A general solution that I've used is to scan each file for all occurrences of "\x0a" and "\x0d" (LF and CR), and report their statistics in a useful way. I happen to have written a script some years ago to do just this, so I'll post it here:
#!/usr/bin/perl
use strict;
use warnings;
die "Usage: $0 filename [filename ...]\n"
unless @ARGV and -f $ARGV[0];
for my $file ( @ARGV ) {
my ( $cr, $lf, $crlf ) = ( 0 ) x 3;
unless ( open I, $file ) {
warn "can't open $file: $!\n";
next;
}
binmode I; ## (added as an update)
$_ = " ";
while ( read I, $_, 65536, 1 ) {
$lf += tr/\x0a/\x0a/;
$cr += tr/\x0d/\x0d/;
$crlf += s/\x0d\x0a/xx/g ;
$_ = chop;
$cr-- if ( $_ eq "\x0d" ); # a final CR or LF will get counte
+d
$lf-- if ( $_ eq "\x0a" ); # again on the next iteration
}
$cr++ if ( $_ eq "\x0d" );
$lf++ if ( $_ eq "\x0a" );
print "$file: $cr CR, $lf LF, $crlf CRLF\n";
}
=head1 NAME
chk-crlf
=head1 SYNOPSIS
chk-crlf filename [filename ...]
=head1 DESCRIPTION
This program will read through one or more files named on the command
line, and for each one, it prints to STDOUT a one-line report showing
the total quantities of carriage-return (CR) and line-feed (LF) bytes,
along with the number of byte pairs that are CRLF sequences, like
this:
unix-file1.txt: 0 CR, 80 LF, 0 CRLF
dos-file1.txt: 80 CR, 80 LF, 80 CRLF
binary-file.gz: 31 CR, 28 LF, 2 CRLF
This is handy for confirming any expectations you may have about the
nature of the file's content regarding line-termination characters.
=head2 Valid outcomes
If the three quantities are all equal, you have a valid MS-DOS "text
mode" (or internet format) file: every CR and LF in the data is part
of a CRLF pair. If the number of CR bytes (and CRLF pairs) is zero,
you have a valid "unix style" text file.
If there are slightly different quantities of CR and LF, and very few
CRLF pairs, you are probably looking at non-text data (e.g. audio,
image, or some form of compressed data). This in itself is not a
problem, if the file is supposed to have non-text content.
=head2 Not-so-valid outcomes
If there are more LF's than CR's, but all the CR's are involved in
CRLF pairs (CR < LF, CR == CRLF), you probably have a "hybrid" text fi
+le: a
unix system created some of the lines, and incorporated lines from
some MS-DOS-like source without normalizing the line termination.
This might not be a problem, but you may want to make the line
termination consistent to avoid problems for some kinds of processing.
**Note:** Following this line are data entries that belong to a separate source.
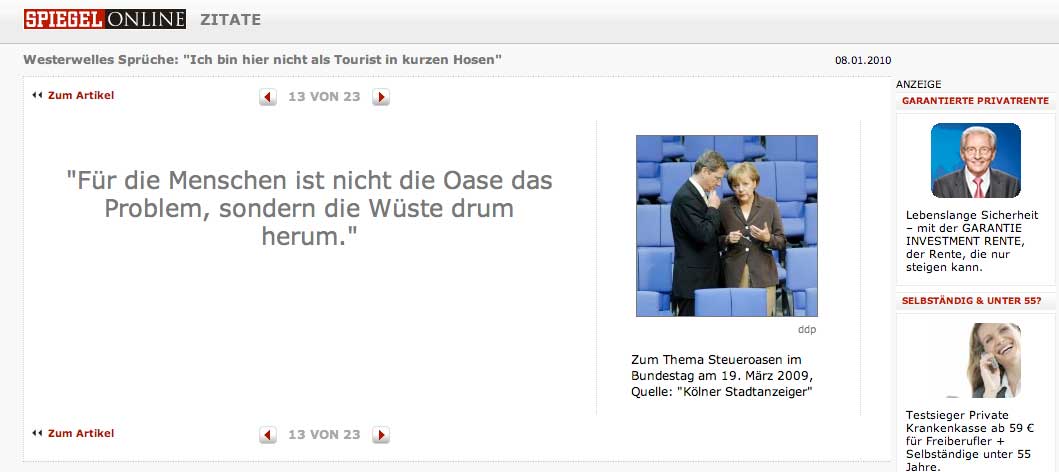Select the ZITATE section heading
1059x472 pixels.
(x=230, y=20)
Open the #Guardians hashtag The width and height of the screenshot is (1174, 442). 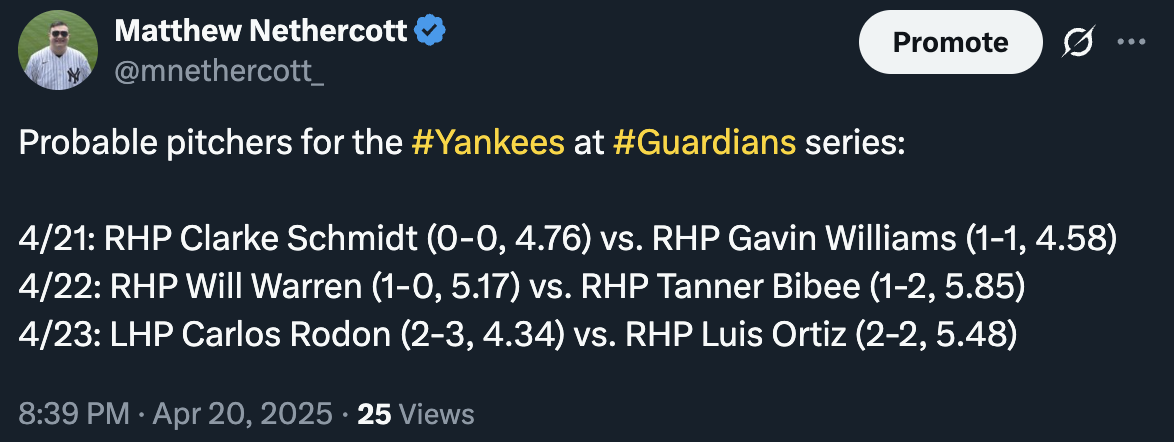point(704,142)
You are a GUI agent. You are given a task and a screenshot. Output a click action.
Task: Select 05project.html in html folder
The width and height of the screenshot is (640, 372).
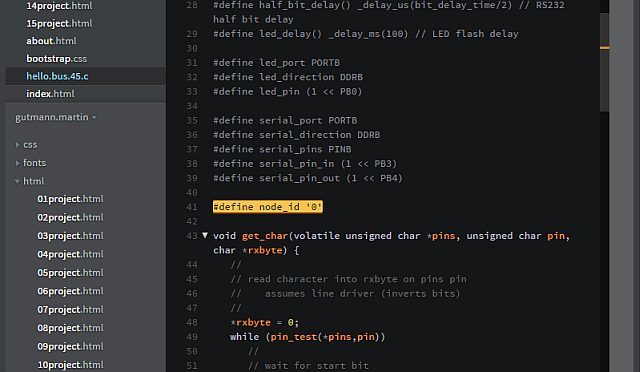click(x=70, y=272)
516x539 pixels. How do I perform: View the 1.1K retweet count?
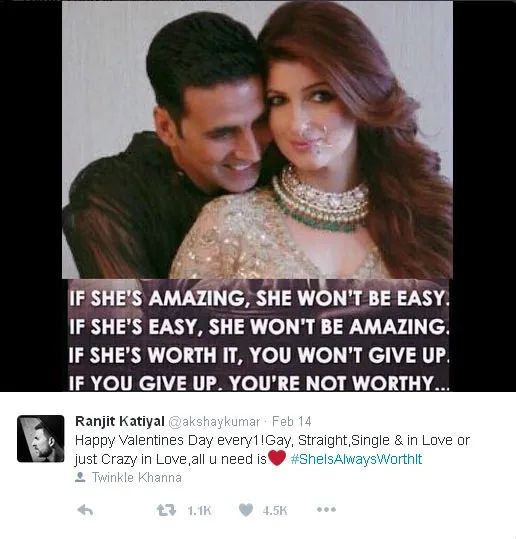(x=199, y=510)
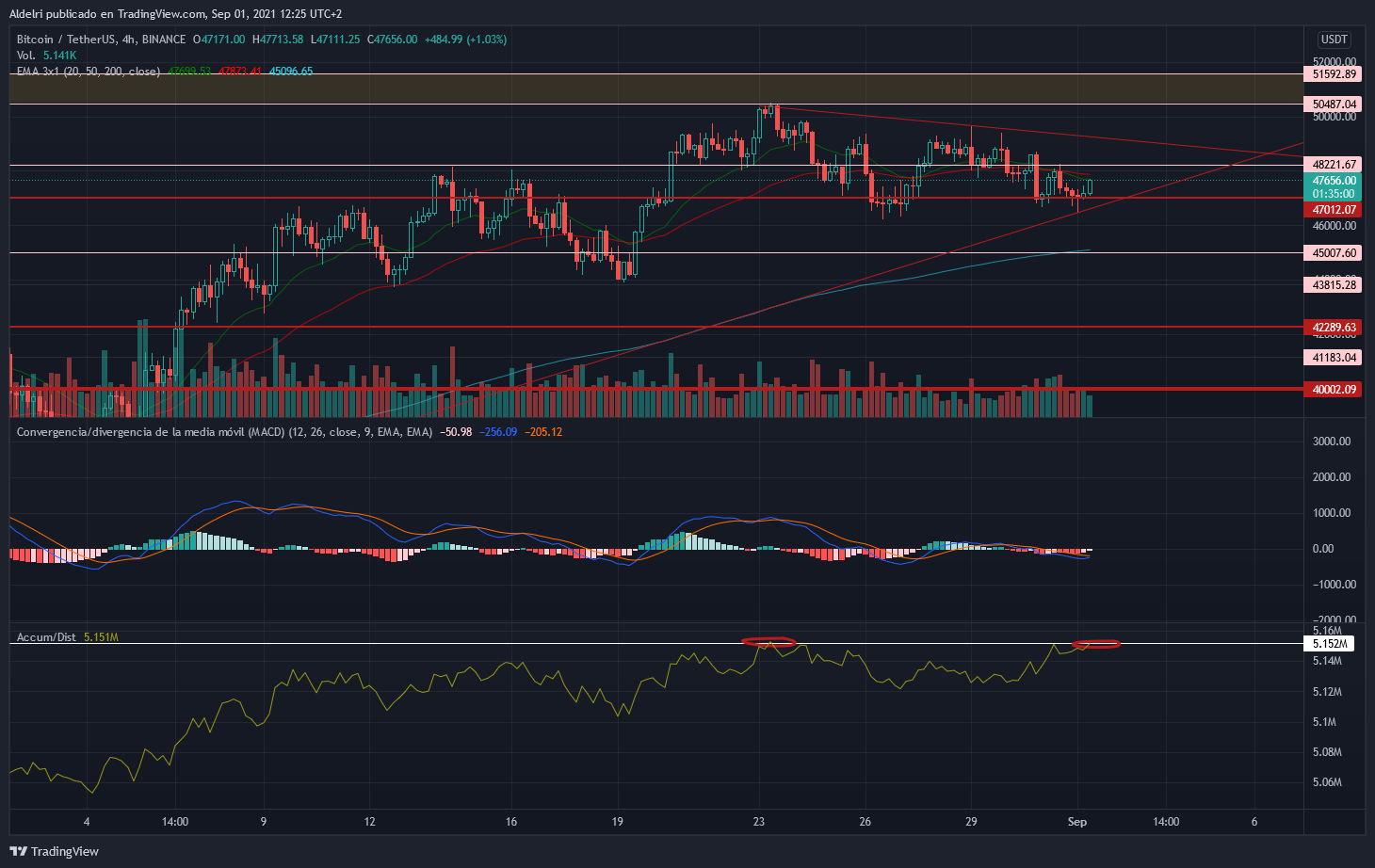Click the 5.152M Accum/Dist value label
This screenshot has width=1375, height=868.
tap(1327, 644)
If there are more CR's than LF's (e.g. roughly twice as many), but all
the LF's are involved in CRLF pairs (CR > LF, LF == CRLF), you might
be looking at a file that is supposed to have non-text content, but
has gone through a 'unix2dos' text-mode conversion, whereby all LF
bytes (or all that were not originally preceded by CR) have been
replaced by CRLF byte pairs. (Or you might be looking at a DOS-like
text file that happens to have extra CR characters embedded in some of
the lines.)
Usually, any sort of non-text file that has been through a unix2dos te
+xt
mode conversion is hopelessly corrupted and unusable -- there may be
no way of undoing the alteration, because it may be impossible to know
which LF characters were preceded by CR in the original (uncorrupted)
version of the data (as opposed to having a CR inserted by the
conversion). If you can, try to find a prior version of the file that
has not been affected by the conversion.
=cut
UPDATE: I added
binmode I; -- the original script had been written for use on unix/linux, but I presume the binmode call would be needed if running under ms-windows (which I don't use).
ANOTHER UPDATE: The pod above doesn't mention this (and maybe there's a diminishing need to mention it), but there's one other distinctive outcome that could show up: CR=LF, but CRLF=0. This is what you'd get from a "text" file that contains regular CRLF line terminations, but is encoded as UTF16 (whether big- or little-endian). There's also still some chance of seeing CR>0 and LF=0 (old-style Macintosh line terminations).